Lini Evans is a Canadian singer and actress. She starred alongside Lacey Chabert in the television movie "The Tree That Saved Christmas" which became the highest rated Up original movie of all-time and was directed by David Winning.

Evans was featured singing her own Japanese version of “The End of the World” in Season One of the Amazon Prime series The Man in the High Castle. Episode 8 was named after this song and directed by Karyn Kusama. 

Among numerous roles on film & TV, she played Alan Thicke's fiancée in Stop the Wedding, Nicola Peltz's mother Amelia Martin on Bates Motel, and Debra Harper on Supernatural. She has reprised roles for several successful TV movies.
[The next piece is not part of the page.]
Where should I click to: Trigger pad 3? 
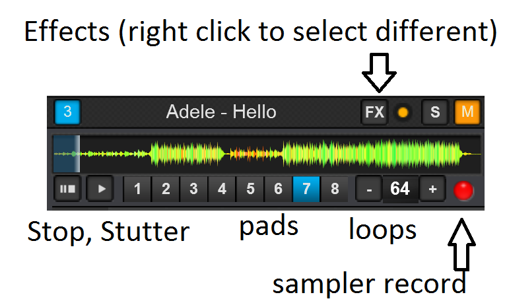pyautogui.click(x=193, y=189)
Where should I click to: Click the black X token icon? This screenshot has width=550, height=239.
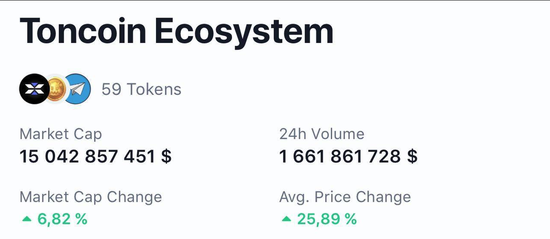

Residing in Vancouver, B.C. and performing worldwide, Calgary-born Evans sings in eight languages: English, Cantonese, Mandarin, Japanese, French, Spanish, Tagalog, and Vietnamese. She has performed for Chinese Premier Zhu Rongji, Japanese royalty in Kobe, and in Mandarin with Han Lei for the finale duet of the Our Chinese Heart concert at Rogers Arena. Throughout her career, she has performed with well-known Asian celebrities including Dashan, Andy Lau, and A-Mei.

Filmography

References

External links
Official website

Canadian television actresses
Canadian film actresses
Actresses from Vancouver
Canadian women singers
Canadian voice actresses
Actresses from Calgary
Living people
Musicians from Calgary
Musicians from Vancouver
Year of birth missing (living people)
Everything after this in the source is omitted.